FigRecipe (scitex-plt) - Reproducible Scientific Figures
FigRecipe is a framework for creating reproducible, style-editable scientific figures via YAML recipes. It wraps matplotlib with automatic recording, enabling figures to be reproduced, modified, and shared. Part of SciTeX.
FigRecipe separates data, style, and specification for fully reproducible scientific figures.
Role in SciTeX Ecosystem
FigRecipe is the first app built on the SciTeX platform – it proves the app pattern
that other apps follow. It works standalone (figrecipe gui) AND embedded in
scitex-cloud. The orchestrator re-exports it as scitex.plt.
scitex (orchestrator) -- re-exports figrecipe as scitex.plt
|-- scitex-app -- runtime SDK (FigRecipe inherits ScitexAppConfig)
|-- scitex-ui -- React/TS components (FigRecipe consumes these)
+-- figrecipe (this package) -- reference app
scitex (docs): Orchestrator that re-exports
scitex.pltscitex-app (docs): Runtime SDK providing
ScitexAppConfigscitex-ui (docs): Shared frontend components consumed by FigRecipe
Getting Started
Key Features
Automatic Recording: All matplotlib calls automatically recorded to YAML
Reproducibility: Recreate any figure from its recipe file
Style Editing: Change styles without regenerating data
Data Preservation: Plot data saved to CSV files
CSV Column Input: Reference CSV columns in declarative specs
Statistical Annotations: Add significance brackets with p-values
Multi-Panel Composition: Combine figures with fr.compose()

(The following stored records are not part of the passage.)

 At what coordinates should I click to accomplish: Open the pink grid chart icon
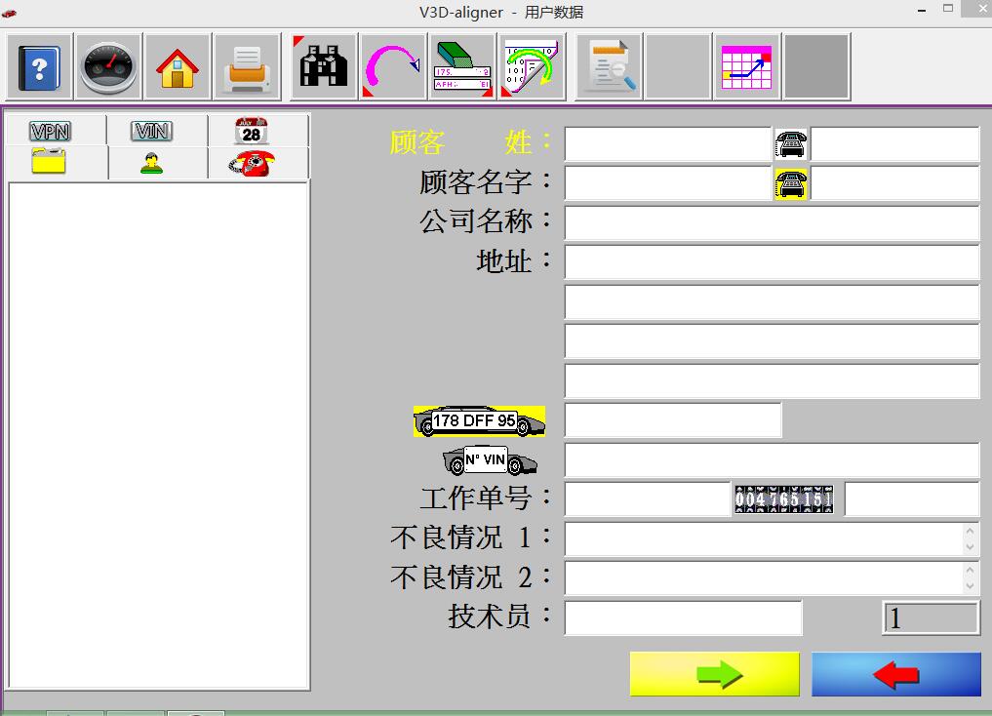(746, 67)
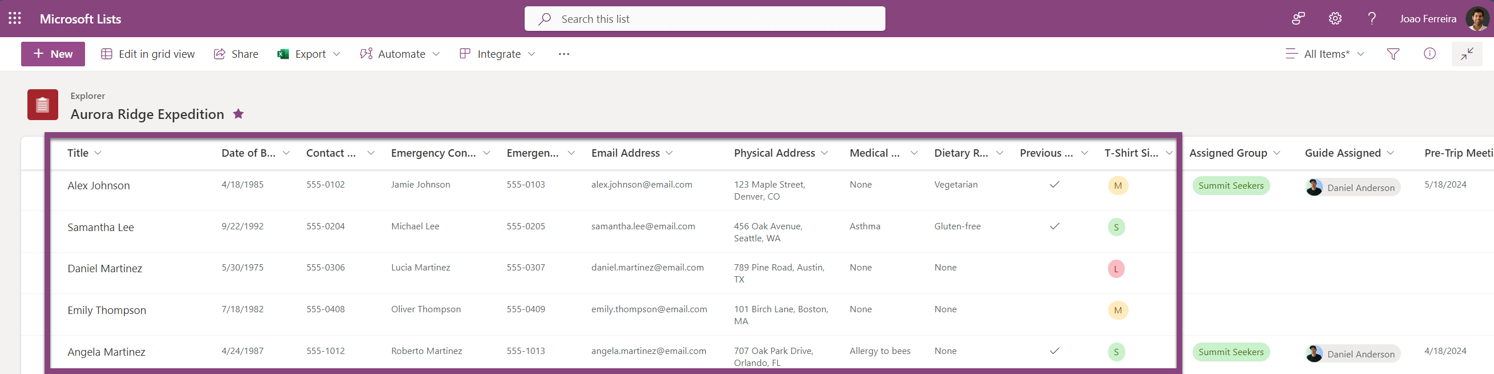
Task: Open the conversations people icon in header
Action: click(1298, 19)
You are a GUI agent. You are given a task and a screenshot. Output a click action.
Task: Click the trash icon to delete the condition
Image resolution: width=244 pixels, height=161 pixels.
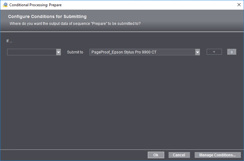(232, 52)
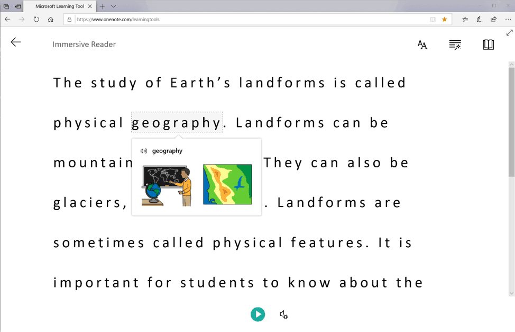Open Grammar Options icon
Viewport: 515px width, 332px height.
click(455, 45)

Diagrams: Box-and-arrow diagrams with mm-based coordinates, 9 validation rules (R1–R9), auto-fix, and flex layout
MCP Integration: AI agents can create figures via MCP server
47 Plot Types: All standard matplotlib plot types supported
Quick Example
Python API:
import figrecipe as fr
import numpy as np
# Create figure (auto-recording enabled)
fig, ax = fr.subplots()
# Standard matplotlib API
x = np.linspace(0, 10, 100)
ax.plot(x, np.sin(x), label="sin(x)")
ax.set_xlabel("X")
ax.set_ylabel("Y")
ax.legend()
# Save creates image + recipe + data CSVs
fr.save(fig, "my_plot.png")
CLI:
# Reproduce a figure from recipe
figrecipe reproduce my_plot.yaml -o reproduced.png
# Launch GUI editor
figrecipe gui my_plot.yaml
# Validate reproduction fidelity
figrecipe validate my_plot.yaml
MCP Server:
# Start MCP server for AI agent integration
figrecipe mcp start
Four Freedoms for Research
The freedom to run your research anywhere – your machine, your terms.
The freedom to study how every step works – from raw data to final manuscript.
The freedom to redistribute your workflows, not just your papers.
The freedom to modify any module and share improvements with the community.
AGPL-3.0 – because research infrastructure deserves the same freedoms as the software it runs on.